Por semanas —durante tus recaídas, cuando corría el rumor de que “no pasa esta noche”— temíamos las llamadas en la madrugada, que es la hora escogida por las noticias que no queremos escuchar, que nos sorprenden por temidas y esperadas a la vez.

¿Por qué a mí?, dijiste, y no a ese crítico al que sólo aludes sin nombrar, pero que todos conocimos…

Y tuvo que ser tu madre quien a pesar de todo su pesar te diera la respuesta. Palabras difíciles de escuchar en voz de quien te dio la vida, pero más difíciles de pronunciar porque esa vida que te dio te la estaban arrebatando, y ella se encontraba impotente ante eso.

¿Por qué a mí?… Si tú eras siempre tan decente, tan educado, tan propio… Creo que las únicas veces que no te vi vestido de traje era en Tepoztlán, las tardes de fin de semana que pasábamos a saludarte. El agua fresca servida en los vasos de vidrio floreados —comprados en el mercado o reciclados de las veladoras— que le gustaban a tu madre. La charla en el jardín hasta la hora en que el sol empezaba a ocultarse y había que regresar a Cuernavaca o a México. Ahora a Tepoz le falta algo.

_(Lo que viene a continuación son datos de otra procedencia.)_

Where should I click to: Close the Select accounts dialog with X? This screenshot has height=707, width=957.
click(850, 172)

¿Por qué a mí?… A ti…, que siempre te preocupabas por lo que nos sucediera a los demás, como cuando Beatriz Novaro, Silvia Peláez y yo estábamos en residencia en Nueva York y ocurrió el ataque a las Torres Gemelas, y cruzábamos correos con Pepe Vázquez, quien te mantenía informado, y decías que éramos afortunadas por ser testigos de suceso tan importante; pero es que tú a todo le veías el lado bueno. Dices que “es un privilegio ser escritor y estar enfermo, porque con esos dos ingredientes nunca voy a sentir la tortura de la página en blanco”, pero te fuiste sin contarme el secreto de cómo vencer la depresión y volver a escribir.

¿Por qué a mí?… ¿Por qué a mí?… y entonces, conforme voy leyendo, se desatan y se  agolpan los recuerdos…

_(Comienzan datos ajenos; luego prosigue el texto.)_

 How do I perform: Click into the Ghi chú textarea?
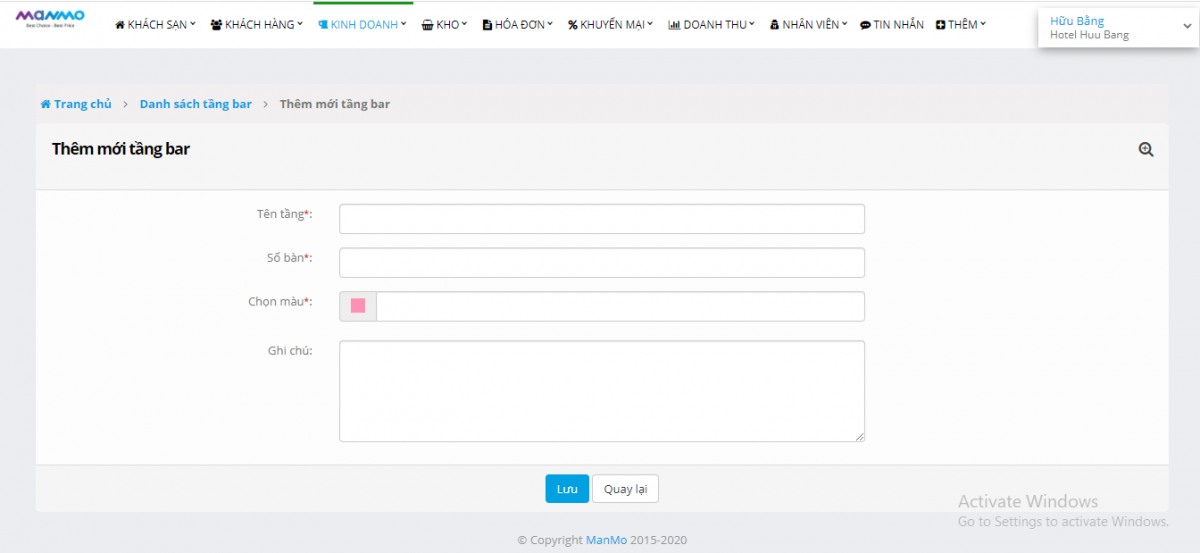pos(601,390)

Las discusiones sobre la comedia musical, y las razones por las cuales no te gustaba Cats

La impactante puesta en escena de La Malinche, allá en el Salón México de la colonia Guerrero… Y El deseo, con Ofelia Medina y Alberto Estrella…

Las comidas cuando nos reuníamos los profesores por Navidad y el Día del Maestro… Si hoy vieras Sogem y la Escuela de escritores…, te dolería, como a nosotros, ver lo que ha quedado de ellas…

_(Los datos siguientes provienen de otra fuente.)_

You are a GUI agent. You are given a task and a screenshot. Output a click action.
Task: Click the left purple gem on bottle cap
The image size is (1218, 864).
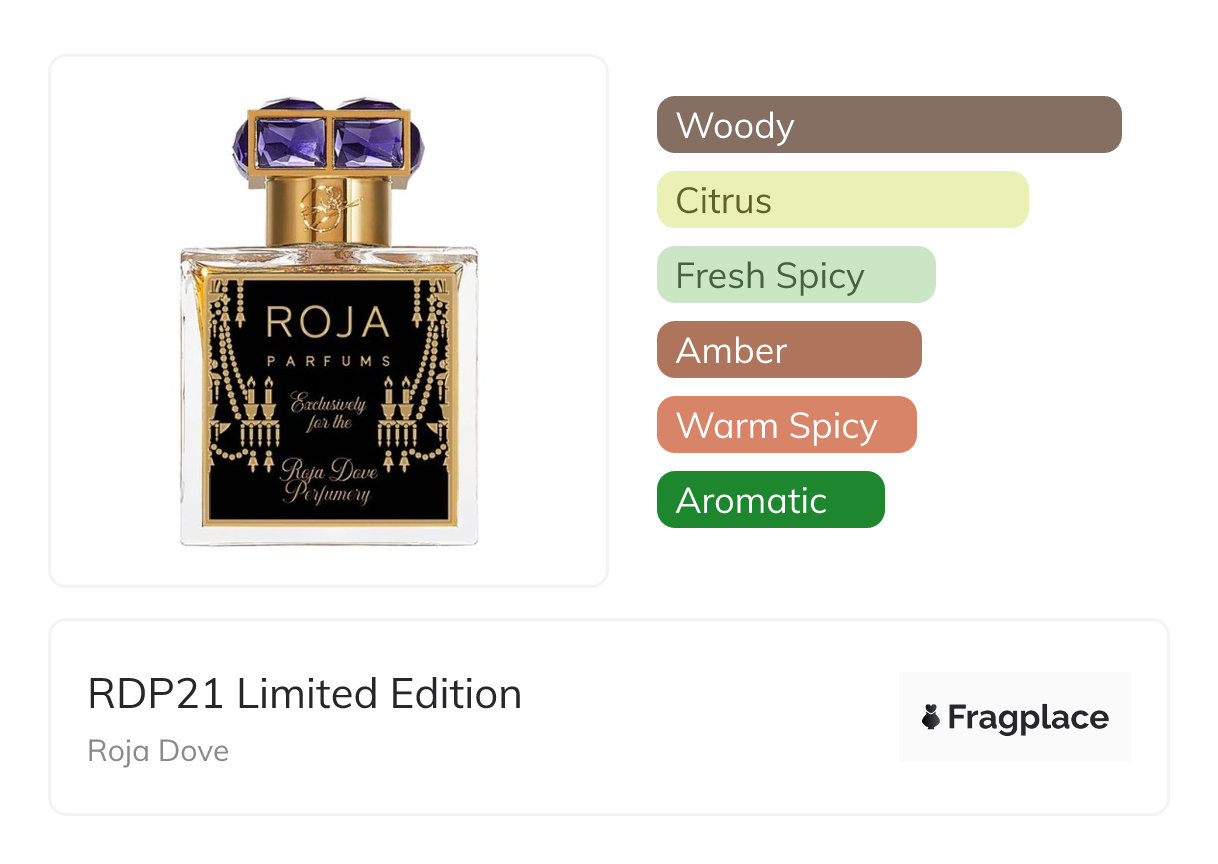click(290, 140)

La generosidad de tus palabras cuando presentaste mi libro en el teatro Rodolfo Usigli…

¿Por qué a mí?… Si nosotros te queríamos eterno y creíamos que nos ibas a durar para siempre, o fue para cumplir con tu propio decir: “Se nos mueren los inmortales”.

¿Por qué a ti?, nos preguntamos muchos, todavía, pero nos quedamos sin respuesta.